WORK ITEM: Look for the word "Open" in the entries and copy every line where it shows up.

(Stored records)
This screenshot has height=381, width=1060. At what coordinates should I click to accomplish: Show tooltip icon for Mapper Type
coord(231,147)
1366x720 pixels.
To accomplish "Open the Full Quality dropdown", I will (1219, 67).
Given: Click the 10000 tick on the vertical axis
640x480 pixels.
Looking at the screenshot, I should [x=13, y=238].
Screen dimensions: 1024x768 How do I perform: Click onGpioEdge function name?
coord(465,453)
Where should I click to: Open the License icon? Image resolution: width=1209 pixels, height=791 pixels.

--

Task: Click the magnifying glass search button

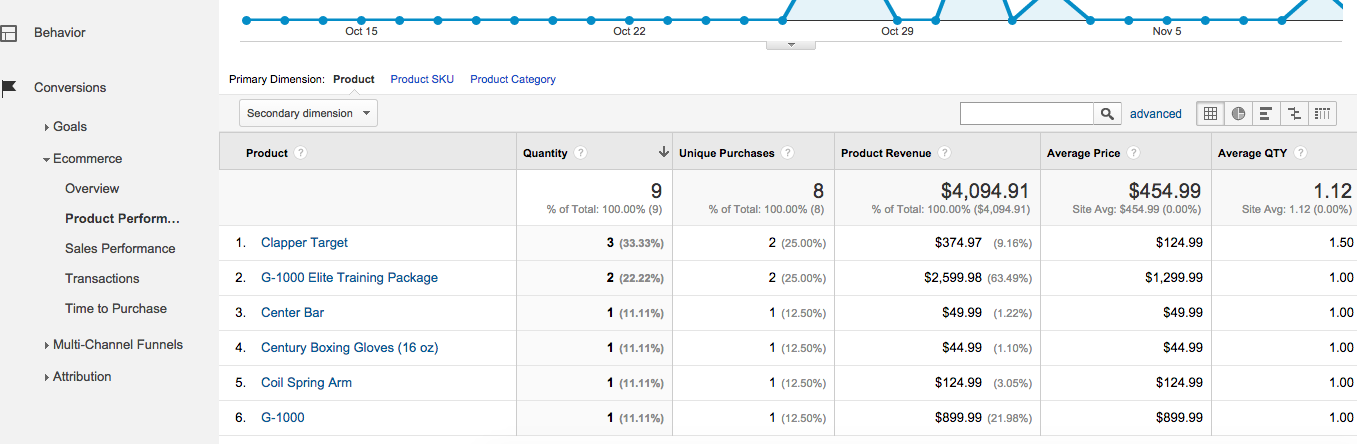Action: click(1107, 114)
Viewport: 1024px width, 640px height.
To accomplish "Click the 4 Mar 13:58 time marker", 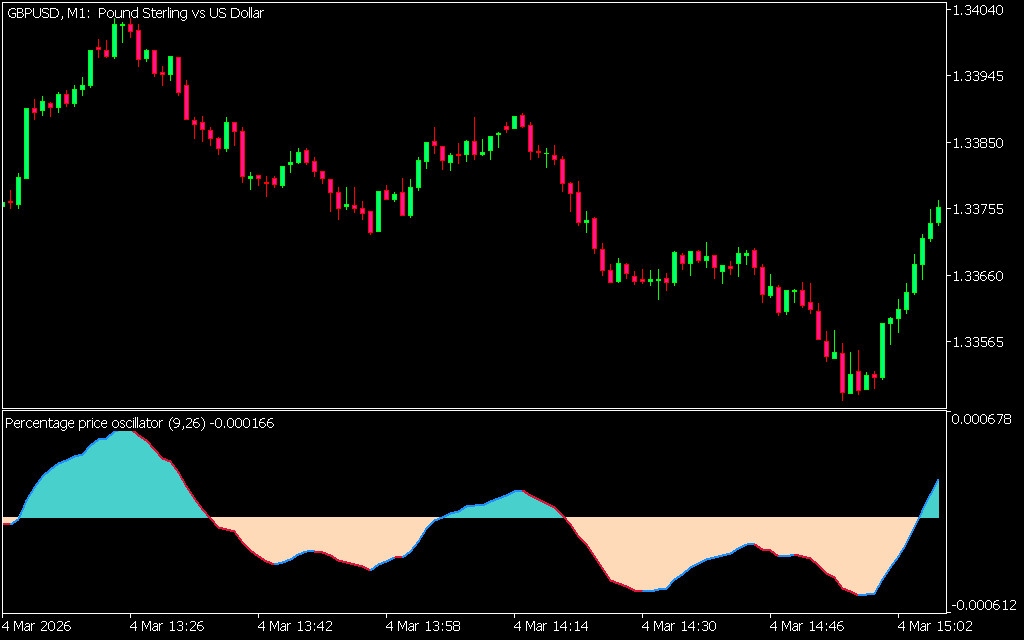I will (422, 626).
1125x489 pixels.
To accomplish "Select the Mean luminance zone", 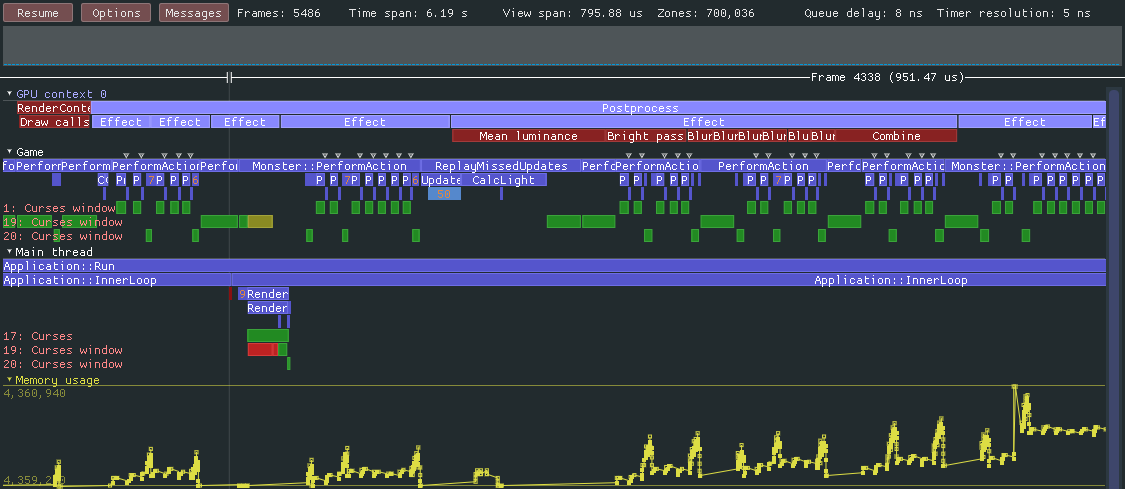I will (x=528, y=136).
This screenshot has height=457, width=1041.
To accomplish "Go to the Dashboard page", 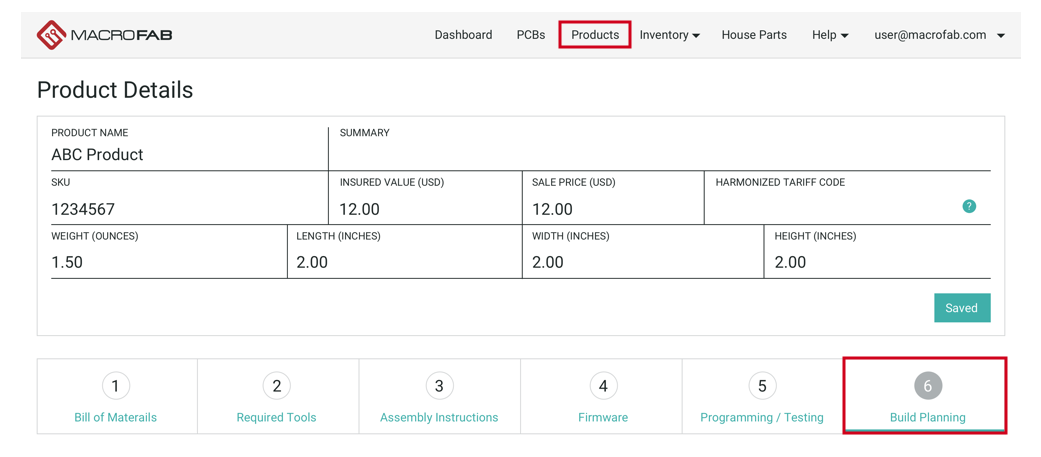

SOLUTION FOR THIS EXERCISE:
To accomplish "Open the Full Quality dropdown", I will (1219, 67).
Where should I click to: Open the License icon? Image resolution: width=1209 pixels, height=791 pixels.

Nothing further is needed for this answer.